Excerpted text: Begin
Iran has removed the core of its heavy-water nuclear reactor in Arak and filled it with cement, the BBC reported on Monday, citing Iran’s semiofficial Fars news agency.
The fate of the reactor was one of the sticking points in nuclear negotiations between Iran and the six world powers, which reached a deal in July of last year.
Under the terms of the deal, Iran agreed the heavy-water reactor would be reconfigured so it was not capable of yielding material for a nuclear weapon.
Behrouz Kamalvandi, the spokesperson for Iran's atomic energy agency, told the Etemad newspaper on Monday Iran "has met its commitments under the July nuclear agreement earlier than expected".
"Implementation of JCPOA will finish in the next seven days," he said.
Satellite images from several years ago showed that the Arak plant was operational, raising fears that it is trying to produce plutonium for a nuclear bomb. Iran invited inspectors to visit the plant a year later, shortly after an interim agreement was signed with world powers.
Removing the core of the heavy water reactor to produce less plutonium is a crucial step before the relief from sanctions starts as part of the July agreement.
Excerpted text: End
Input data: Begin
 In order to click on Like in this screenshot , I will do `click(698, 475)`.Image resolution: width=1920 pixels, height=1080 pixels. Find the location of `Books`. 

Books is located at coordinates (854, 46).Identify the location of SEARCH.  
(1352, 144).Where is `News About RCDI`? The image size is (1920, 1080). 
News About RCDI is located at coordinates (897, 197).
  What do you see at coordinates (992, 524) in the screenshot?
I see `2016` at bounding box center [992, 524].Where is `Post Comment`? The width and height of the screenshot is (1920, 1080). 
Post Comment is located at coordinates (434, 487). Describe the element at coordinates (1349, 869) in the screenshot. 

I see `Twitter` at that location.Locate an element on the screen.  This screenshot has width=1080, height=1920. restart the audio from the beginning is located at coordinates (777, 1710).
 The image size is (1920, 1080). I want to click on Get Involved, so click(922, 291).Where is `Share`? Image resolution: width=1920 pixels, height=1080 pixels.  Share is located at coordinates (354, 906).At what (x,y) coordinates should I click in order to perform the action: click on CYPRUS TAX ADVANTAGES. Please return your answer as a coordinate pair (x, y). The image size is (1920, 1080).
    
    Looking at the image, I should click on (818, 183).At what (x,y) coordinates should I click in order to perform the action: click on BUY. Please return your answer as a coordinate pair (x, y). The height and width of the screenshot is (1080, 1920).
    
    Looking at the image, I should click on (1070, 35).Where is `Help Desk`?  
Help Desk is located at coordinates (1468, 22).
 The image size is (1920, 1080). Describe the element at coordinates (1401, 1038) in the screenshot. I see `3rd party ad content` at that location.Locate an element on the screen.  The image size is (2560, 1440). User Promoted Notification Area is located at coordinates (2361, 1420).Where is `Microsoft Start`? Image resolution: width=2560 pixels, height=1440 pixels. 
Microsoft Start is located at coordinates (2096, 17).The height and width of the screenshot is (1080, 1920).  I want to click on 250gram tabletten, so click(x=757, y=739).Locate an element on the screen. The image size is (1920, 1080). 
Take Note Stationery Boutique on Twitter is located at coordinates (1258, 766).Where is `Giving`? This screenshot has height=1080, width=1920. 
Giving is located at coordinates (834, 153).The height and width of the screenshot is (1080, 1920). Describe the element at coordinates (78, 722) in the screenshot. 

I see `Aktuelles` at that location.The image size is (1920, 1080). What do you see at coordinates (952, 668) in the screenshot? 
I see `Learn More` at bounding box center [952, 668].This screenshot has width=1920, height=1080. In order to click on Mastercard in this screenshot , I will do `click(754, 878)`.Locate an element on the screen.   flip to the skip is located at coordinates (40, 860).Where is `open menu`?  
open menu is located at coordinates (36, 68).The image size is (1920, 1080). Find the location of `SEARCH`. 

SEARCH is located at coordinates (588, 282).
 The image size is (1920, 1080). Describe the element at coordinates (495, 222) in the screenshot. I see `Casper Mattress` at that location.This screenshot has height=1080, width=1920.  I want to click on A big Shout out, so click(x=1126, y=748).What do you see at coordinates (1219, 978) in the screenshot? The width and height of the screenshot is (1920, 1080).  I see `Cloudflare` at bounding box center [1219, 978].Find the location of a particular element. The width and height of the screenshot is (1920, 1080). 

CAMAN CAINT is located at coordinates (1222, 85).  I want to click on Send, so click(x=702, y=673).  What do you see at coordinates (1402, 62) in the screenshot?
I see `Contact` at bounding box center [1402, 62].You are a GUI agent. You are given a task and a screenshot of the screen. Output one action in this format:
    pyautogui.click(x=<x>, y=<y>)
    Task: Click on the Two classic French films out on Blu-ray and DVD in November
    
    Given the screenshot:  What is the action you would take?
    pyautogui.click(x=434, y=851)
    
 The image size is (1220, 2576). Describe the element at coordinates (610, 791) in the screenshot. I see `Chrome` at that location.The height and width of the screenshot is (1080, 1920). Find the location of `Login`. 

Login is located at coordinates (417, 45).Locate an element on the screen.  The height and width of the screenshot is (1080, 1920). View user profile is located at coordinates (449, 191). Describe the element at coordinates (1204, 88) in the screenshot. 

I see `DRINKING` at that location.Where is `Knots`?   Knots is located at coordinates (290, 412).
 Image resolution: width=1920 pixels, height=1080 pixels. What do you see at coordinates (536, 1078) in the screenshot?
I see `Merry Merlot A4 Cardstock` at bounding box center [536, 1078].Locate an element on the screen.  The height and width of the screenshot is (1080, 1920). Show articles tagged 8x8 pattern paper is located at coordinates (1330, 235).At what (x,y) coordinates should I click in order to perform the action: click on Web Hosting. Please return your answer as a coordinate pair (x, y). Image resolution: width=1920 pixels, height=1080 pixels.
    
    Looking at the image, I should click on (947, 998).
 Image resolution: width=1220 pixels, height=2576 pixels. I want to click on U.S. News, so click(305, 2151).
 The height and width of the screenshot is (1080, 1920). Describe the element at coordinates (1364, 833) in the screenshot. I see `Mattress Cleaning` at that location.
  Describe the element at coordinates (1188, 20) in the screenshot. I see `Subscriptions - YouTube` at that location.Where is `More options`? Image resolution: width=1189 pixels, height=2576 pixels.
Input data: End
Work order:
Pick up the news report on Iran's Arak heavy-water reactor after its last sentence and continue it.

Task answer:
In November, it was reported thatthe six world powers would help Iran redesign the reactor so that it cannot produce weapons-grade plutonium.
There have been indications in recent weeks that implementation of the July agreement is around the corner, despite a December 2 report from the International Atomic Energy Agency (IAEA) which concluded that Iran made a "coordinated" effort to develop nuclear weapons in the past, although the efforts apparently ended at an early stage.
According to the BBC, Iranian President Hassan Rouhani said in a speech broadcast live on state television on Monday, "We are hopeful that the sanctions against Iran will be lifted in the next few days."